Instructions to follow: Starting with the line that contains "Click the Follow link", repeat each line exactly through the final line of the listing. No picture should appear in the copy.
-------
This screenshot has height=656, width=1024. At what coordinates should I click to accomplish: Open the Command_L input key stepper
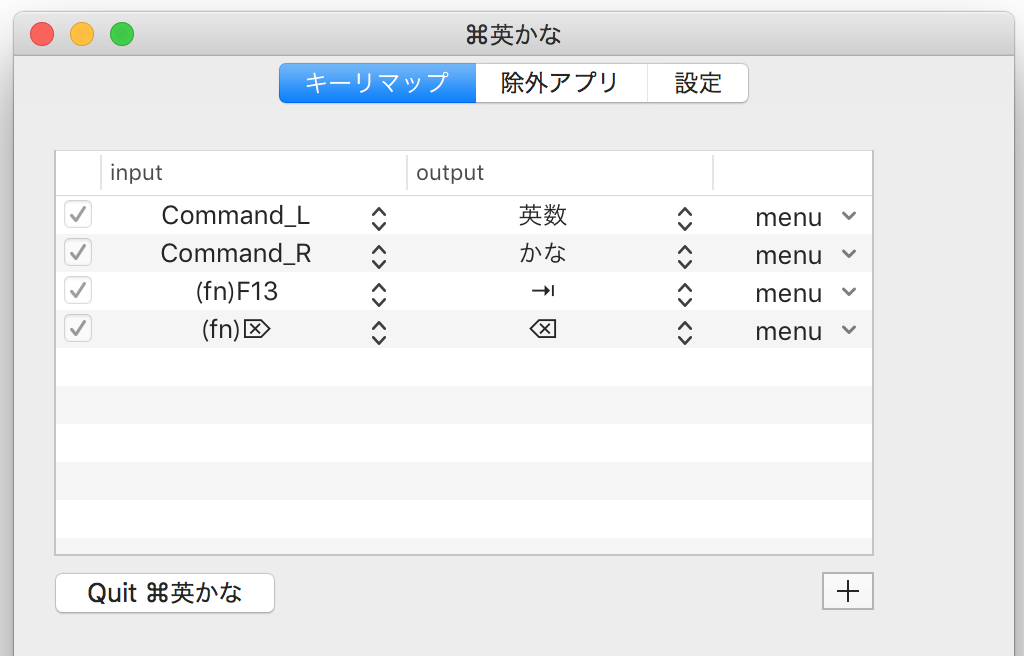[x=378, y=217]
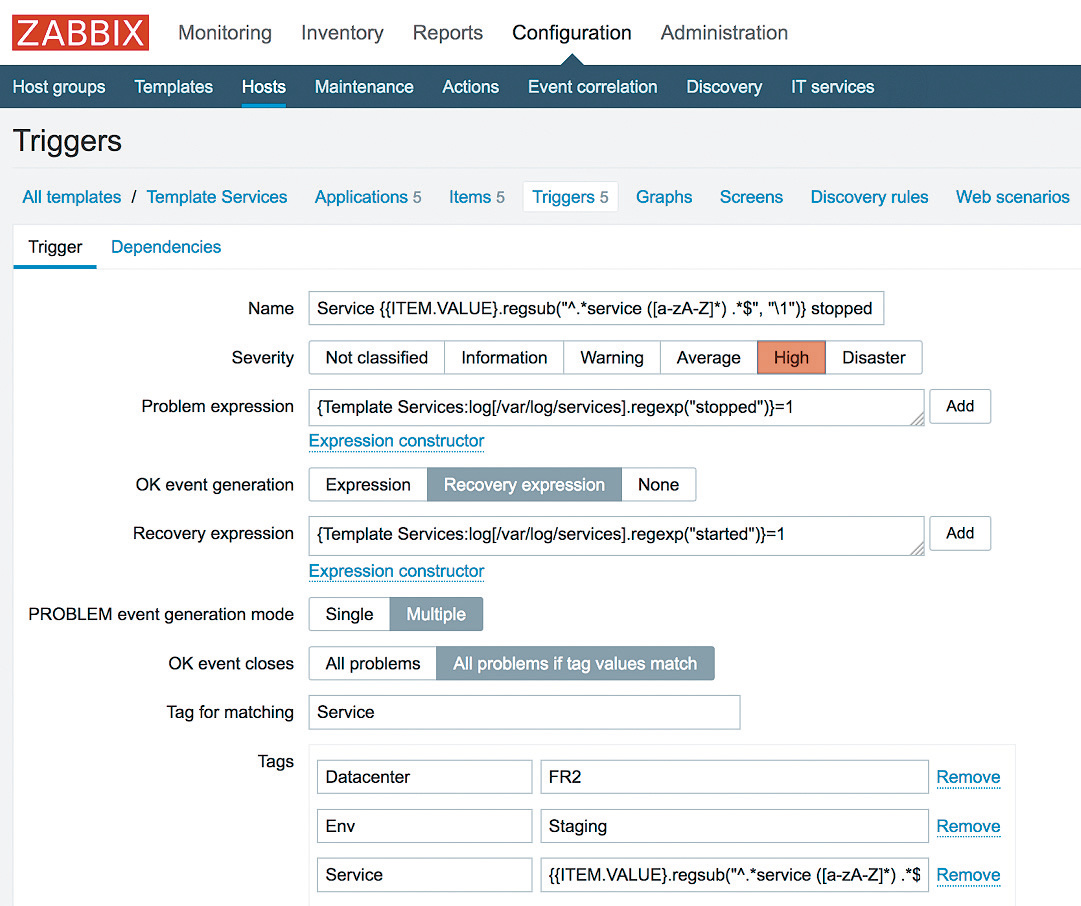The width and height of the screenshot is (1081, 906).
Task: Open the Monitoring menu
Action: point(225,33)
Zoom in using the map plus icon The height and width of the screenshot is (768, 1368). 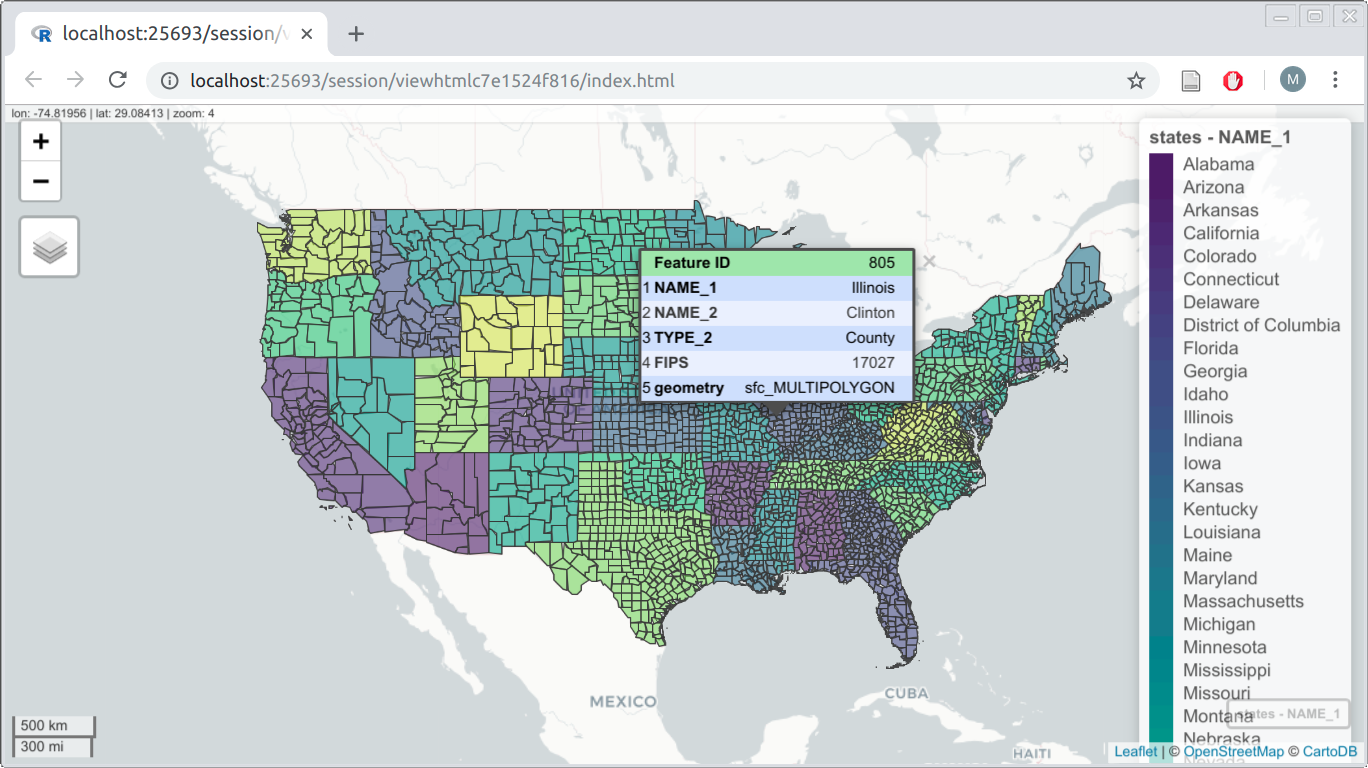click(x=40, y=141)
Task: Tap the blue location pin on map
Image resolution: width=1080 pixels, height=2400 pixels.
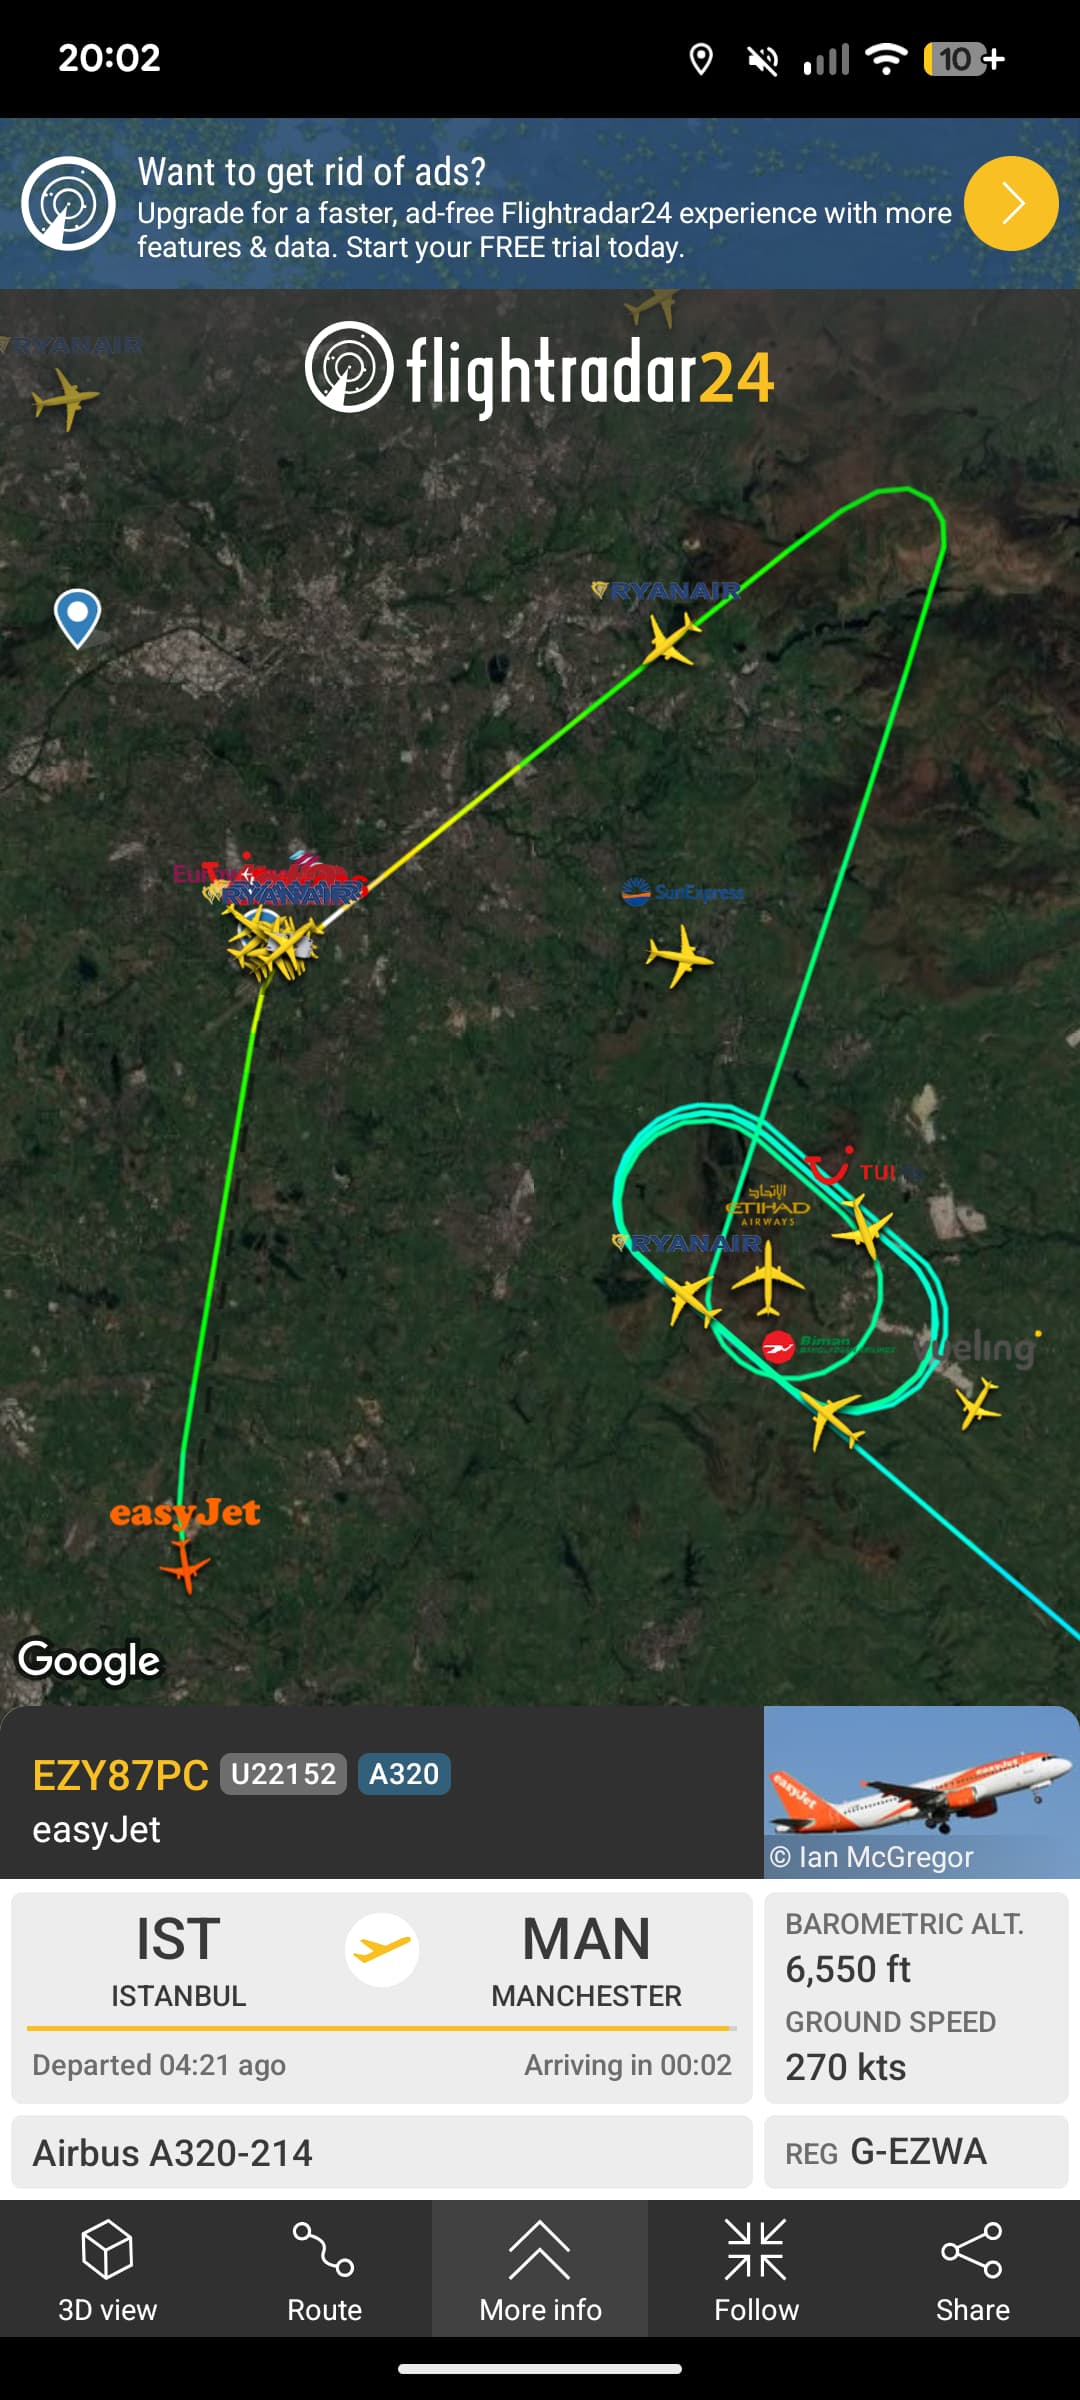Action: [x=77, y=618]
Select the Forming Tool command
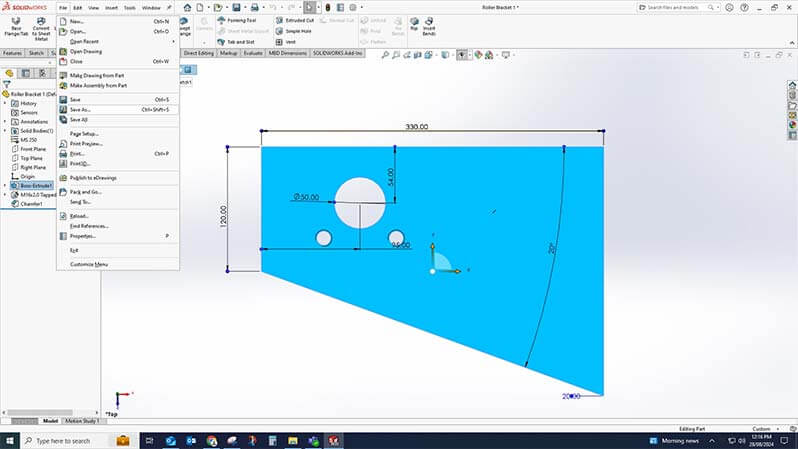The image size is (798, 449). point(237,20)
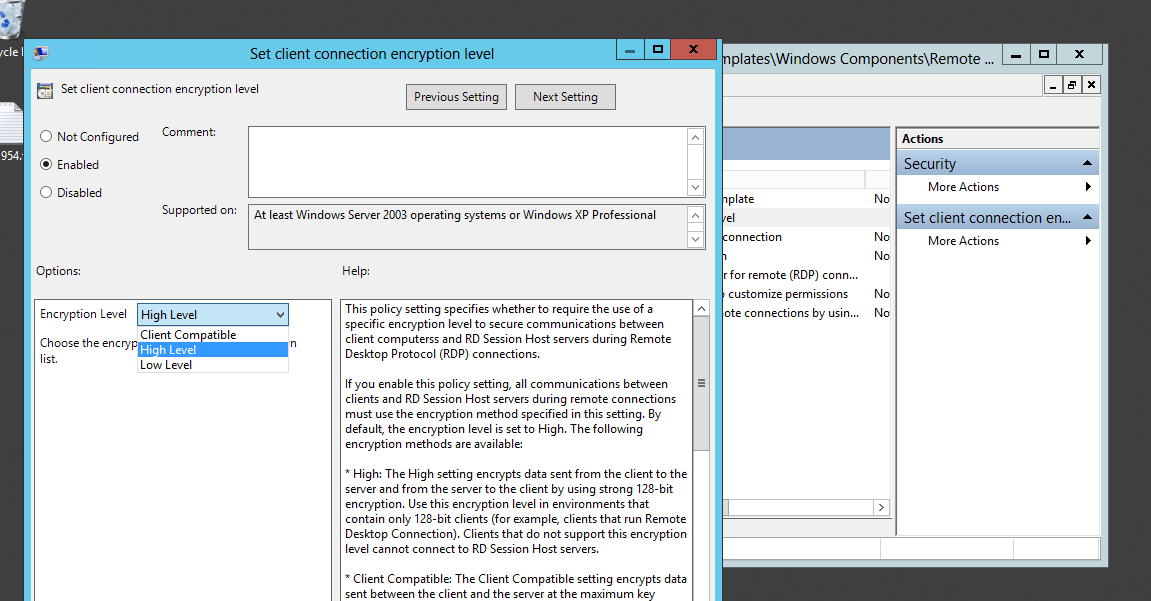Click the Help text scrollbar thumb

[700, 385]
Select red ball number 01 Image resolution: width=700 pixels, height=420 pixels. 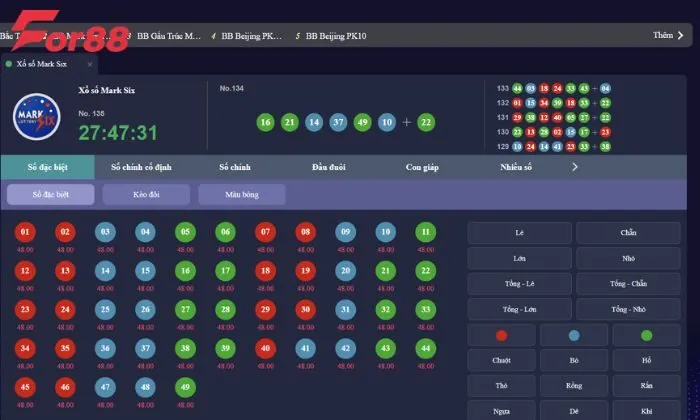click(25, 232)
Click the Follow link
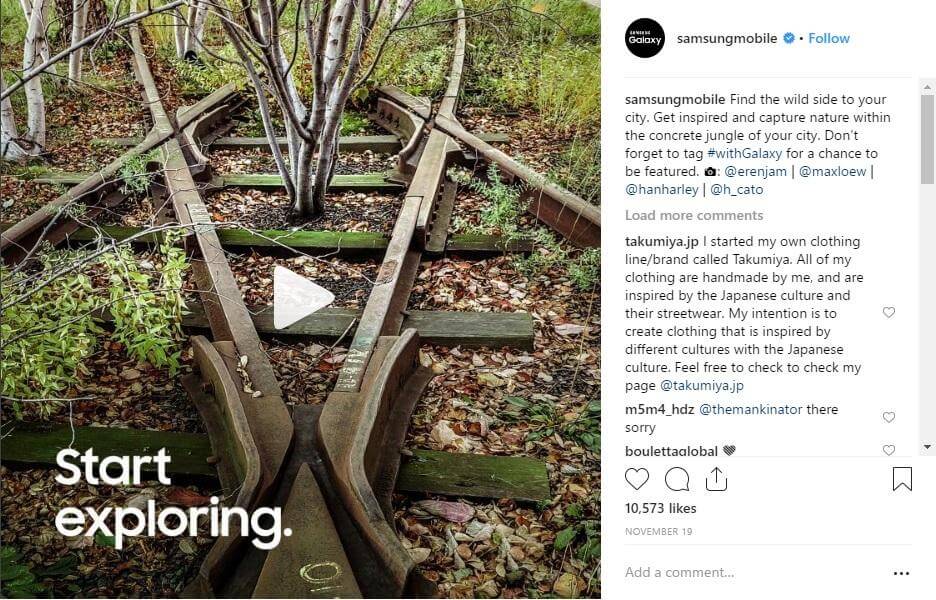The height and width of the screenshot is (600, 936). [x=829, y=39]
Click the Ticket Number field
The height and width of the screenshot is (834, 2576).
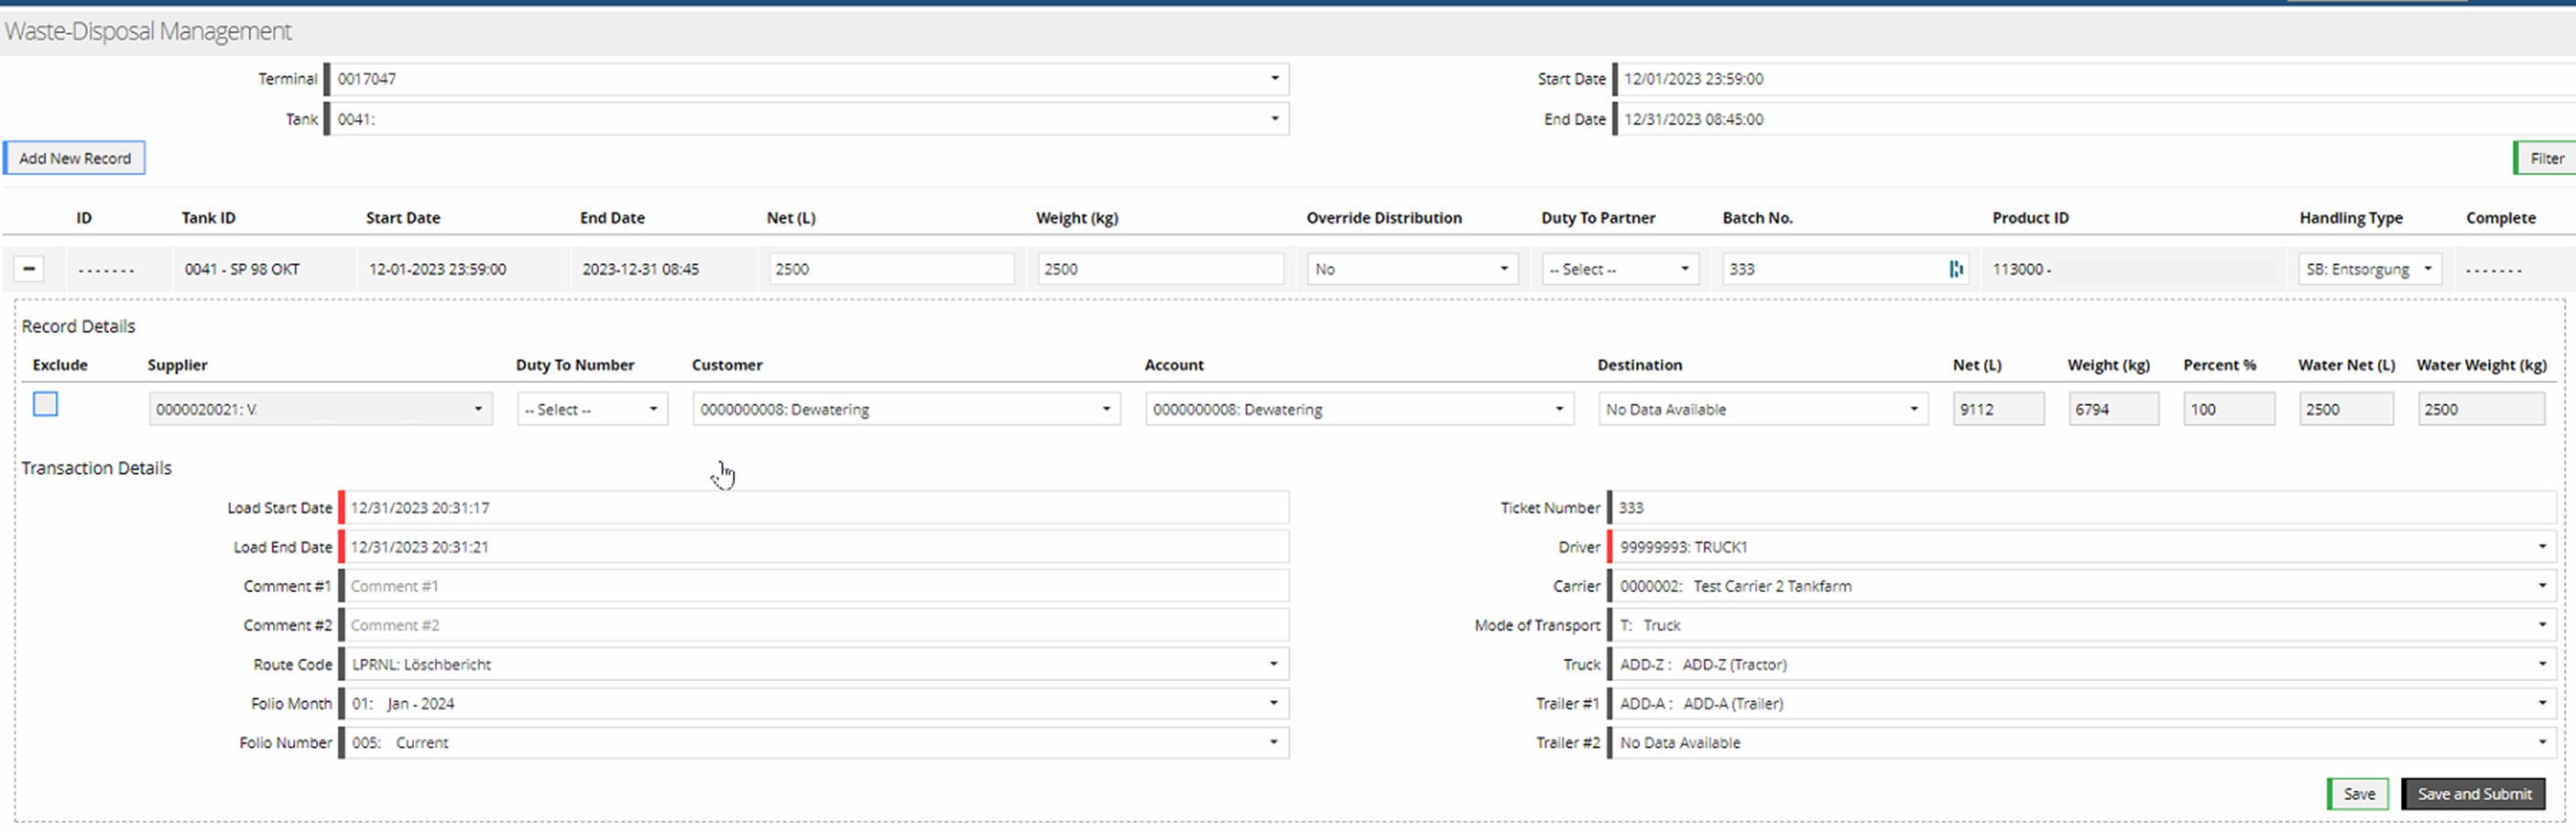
-------
The completed task:
Click the Follow link
The height and width of the screenshot is (600, 936). [x=829, y=39]
Click the Ticket Number field
The height and width of the screenshot is (834, 2576).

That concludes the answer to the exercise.